[Opening Records to process section]

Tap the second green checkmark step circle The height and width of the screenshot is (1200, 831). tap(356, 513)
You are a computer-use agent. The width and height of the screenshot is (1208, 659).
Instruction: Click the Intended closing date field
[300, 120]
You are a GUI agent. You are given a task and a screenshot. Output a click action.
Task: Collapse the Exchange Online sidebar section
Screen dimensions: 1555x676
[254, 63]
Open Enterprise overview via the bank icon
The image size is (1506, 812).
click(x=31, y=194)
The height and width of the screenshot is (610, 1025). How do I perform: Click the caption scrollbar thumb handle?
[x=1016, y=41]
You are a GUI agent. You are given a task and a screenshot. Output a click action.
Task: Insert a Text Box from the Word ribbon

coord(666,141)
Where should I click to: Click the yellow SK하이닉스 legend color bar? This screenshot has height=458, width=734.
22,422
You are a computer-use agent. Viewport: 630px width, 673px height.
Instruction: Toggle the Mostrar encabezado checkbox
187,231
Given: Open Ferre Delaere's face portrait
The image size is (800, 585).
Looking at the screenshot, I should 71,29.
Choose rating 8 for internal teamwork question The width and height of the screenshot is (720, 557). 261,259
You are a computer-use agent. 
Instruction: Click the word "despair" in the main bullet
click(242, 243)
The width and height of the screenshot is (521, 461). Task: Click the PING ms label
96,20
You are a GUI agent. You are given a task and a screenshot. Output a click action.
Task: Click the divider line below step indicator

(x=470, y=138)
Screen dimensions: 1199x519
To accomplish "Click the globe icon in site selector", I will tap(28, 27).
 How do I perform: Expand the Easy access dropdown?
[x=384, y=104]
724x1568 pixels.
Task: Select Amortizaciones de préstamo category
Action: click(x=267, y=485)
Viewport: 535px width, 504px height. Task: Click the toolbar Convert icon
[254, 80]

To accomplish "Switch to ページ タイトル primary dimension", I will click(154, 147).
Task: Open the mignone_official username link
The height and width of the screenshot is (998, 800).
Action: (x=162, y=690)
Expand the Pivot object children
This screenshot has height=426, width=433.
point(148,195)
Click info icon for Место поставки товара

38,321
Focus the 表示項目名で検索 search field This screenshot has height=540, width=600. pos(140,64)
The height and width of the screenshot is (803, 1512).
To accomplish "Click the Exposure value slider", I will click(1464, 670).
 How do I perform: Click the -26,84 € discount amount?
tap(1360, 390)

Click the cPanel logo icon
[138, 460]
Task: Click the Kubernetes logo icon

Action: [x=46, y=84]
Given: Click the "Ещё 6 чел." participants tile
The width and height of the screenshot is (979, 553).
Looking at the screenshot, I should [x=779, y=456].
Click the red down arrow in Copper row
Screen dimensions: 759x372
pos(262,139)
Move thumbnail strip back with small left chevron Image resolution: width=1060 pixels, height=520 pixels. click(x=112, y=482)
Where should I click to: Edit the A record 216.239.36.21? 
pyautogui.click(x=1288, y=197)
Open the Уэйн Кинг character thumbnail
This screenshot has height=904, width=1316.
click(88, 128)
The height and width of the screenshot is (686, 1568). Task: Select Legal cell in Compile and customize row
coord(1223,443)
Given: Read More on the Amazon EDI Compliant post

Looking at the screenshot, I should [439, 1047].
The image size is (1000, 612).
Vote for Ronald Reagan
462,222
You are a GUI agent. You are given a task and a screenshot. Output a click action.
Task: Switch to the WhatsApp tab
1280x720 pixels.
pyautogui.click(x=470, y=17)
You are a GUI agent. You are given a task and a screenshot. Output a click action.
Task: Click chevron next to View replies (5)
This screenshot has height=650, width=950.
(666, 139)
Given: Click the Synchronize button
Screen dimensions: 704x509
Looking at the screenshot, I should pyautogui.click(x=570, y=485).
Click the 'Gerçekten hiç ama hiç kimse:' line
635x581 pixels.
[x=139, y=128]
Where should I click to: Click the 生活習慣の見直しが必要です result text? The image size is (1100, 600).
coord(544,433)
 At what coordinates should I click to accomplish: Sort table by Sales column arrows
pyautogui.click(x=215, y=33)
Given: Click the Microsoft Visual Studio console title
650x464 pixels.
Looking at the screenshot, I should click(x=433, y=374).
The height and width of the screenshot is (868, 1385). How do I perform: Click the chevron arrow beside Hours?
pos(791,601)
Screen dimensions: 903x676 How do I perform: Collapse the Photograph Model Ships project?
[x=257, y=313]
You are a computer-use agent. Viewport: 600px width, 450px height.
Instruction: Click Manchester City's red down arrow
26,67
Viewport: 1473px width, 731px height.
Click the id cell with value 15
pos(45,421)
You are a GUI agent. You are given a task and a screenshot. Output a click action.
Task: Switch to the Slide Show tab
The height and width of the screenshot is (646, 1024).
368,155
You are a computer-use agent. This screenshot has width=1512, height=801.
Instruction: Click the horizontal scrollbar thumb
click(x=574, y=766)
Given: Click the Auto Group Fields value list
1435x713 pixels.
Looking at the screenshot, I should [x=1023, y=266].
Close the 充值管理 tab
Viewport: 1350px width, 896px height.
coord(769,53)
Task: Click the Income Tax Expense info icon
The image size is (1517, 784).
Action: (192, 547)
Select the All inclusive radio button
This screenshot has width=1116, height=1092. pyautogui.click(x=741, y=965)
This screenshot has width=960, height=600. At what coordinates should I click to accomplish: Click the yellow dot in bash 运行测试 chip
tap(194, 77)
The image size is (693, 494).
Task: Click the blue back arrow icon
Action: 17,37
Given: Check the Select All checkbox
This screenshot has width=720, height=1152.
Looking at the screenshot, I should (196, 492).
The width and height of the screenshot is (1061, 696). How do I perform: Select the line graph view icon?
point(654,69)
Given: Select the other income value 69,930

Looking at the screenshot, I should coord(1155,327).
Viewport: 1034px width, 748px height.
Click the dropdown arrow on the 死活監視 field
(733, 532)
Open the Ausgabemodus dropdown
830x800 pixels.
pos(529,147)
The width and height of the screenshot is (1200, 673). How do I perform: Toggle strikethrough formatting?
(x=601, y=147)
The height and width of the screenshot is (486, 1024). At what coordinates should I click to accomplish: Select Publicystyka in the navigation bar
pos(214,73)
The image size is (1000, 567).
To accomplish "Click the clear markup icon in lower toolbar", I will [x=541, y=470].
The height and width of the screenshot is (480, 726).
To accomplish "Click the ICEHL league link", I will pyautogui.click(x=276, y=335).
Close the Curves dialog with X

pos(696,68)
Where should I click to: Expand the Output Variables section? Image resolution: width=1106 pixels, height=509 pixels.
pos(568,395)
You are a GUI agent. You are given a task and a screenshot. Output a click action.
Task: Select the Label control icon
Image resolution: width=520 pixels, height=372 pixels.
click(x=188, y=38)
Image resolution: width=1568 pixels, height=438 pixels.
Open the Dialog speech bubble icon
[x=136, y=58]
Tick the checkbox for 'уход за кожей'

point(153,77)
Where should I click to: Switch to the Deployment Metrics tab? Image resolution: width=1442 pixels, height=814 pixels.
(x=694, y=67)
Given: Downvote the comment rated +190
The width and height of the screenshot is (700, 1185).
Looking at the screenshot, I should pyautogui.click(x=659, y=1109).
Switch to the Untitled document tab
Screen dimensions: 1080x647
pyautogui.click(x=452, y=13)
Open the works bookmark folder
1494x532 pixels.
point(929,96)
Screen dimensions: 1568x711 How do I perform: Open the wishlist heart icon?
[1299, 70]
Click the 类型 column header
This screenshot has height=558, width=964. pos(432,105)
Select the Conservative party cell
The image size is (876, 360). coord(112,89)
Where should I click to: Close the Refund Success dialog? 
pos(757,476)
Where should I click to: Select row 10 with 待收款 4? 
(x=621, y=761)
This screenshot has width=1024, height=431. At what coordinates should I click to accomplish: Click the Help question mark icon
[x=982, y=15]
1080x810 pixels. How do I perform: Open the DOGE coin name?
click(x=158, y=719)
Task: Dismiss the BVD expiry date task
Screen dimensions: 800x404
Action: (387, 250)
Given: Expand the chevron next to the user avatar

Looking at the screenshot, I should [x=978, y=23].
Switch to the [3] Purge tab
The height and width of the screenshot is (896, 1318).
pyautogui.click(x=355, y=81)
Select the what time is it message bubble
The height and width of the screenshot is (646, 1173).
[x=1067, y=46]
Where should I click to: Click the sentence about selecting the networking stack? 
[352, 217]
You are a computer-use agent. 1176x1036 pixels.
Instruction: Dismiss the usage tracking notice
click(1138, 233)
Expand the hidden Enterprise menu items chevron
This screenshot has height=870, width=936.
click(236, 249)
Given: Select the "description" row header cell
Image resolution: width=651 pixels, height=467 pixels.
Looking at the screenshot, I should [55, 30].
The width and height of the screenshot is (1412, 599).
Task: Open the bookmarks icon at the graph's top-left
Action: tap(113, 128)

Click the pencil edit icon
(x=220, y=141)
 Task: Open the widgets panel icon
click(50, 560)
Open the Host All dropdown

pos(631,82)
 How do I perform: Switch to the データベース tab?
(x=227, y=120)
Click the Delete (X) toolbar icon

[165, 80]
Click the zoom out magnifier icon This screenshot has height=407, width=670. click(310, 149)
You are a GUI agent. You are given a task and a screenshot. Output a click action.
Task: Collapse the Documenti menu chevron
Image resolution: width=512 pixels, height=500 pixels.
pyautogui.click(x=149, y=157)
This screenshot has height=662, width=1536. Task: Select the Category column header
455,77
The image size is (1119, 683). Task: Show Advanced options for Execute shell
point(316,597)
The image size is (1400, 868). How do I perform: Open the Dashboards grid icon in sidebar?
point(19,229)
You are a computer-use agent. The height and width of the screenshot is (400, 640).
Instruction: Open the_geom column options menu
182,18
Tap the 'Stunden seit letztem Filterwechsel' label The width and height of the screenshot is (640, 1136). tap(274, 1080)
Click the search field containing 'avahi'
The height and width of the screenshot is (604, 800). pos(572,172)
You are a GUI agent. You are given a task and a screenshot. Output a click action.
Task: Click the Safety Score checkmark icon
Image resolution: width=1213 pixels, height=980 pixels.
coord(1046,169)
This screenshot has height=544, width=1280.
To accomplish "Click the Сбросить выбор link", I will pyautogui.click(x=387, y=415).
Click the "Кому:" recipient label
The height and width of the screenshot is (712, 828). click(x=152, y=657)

[Closing Records to process section]

■ **Task instructions**: When you reach the line with "The width and height of the screenshot is (979, 553)." in the records above, start writing out lines exactly, and stop once the line with "Given: Click the Microsoft" has been written; include nothing else.

■ **Exercise output**:
The width and height of the screenshot is (979, 553).
Looking at the screenshot, I should [x=779, y=456].
Click the red down arrow in Copper row
Screen dimensions: 759x372
pos(262,139)
Move thumbnail strip back with small left chevron Image resolution: width=1060 pixels, height=520 pixels. click(x=112, y=482)
Where should I click to: Edit the A record 216.239.36.21? 
pyautogui.click(x=1288, y=197)
Open the Уэйн Кинг character thumbnail
This screenshot has height=904, width=1316.
click(88, 128)
The height and width of the screenshot is (686, 1568). Task: Select Legal cell in Compile and customize row
coord(1223,443)
Given: Read More on the Amazon EDI Compliant post

Looking at the screenshot, I should [439, 1047].
The image size is (1000, 612).
Vote for Ronald Reagan
462,222
You are a GUI agent. You are given a task and a screenshot. Output a click action.
Task: Switch to the WhatsApp tab
1280x720 pixels.
pyautogui.click(x=470, y=17)
You are a GUI agent. You are given a task and a screenshot. Output a click action.
Task: Click chevron next to View replies (5)
This screenshot has height=650, width=950.
(666, 139)
Given: Click the Synchronize button
Screen dimensions: 704x509
Looking at the screenshot, I should pyautogui.click(x=570, y=485).
Click the 'Gerçekten hiç ama hiç kimse:' line
635x581 pixels.
[x=139, y=128]
Where should I click to: Click the 生活習慣の見直しが必要です result text? The image size is (1100, 600).
coord(544,433)
 At what coordinates should I click to accomplish: Sort table by Sales column arrows
pyautogui.click(x=215, y=33)
Given: Click the Microsoft Visual Studio console title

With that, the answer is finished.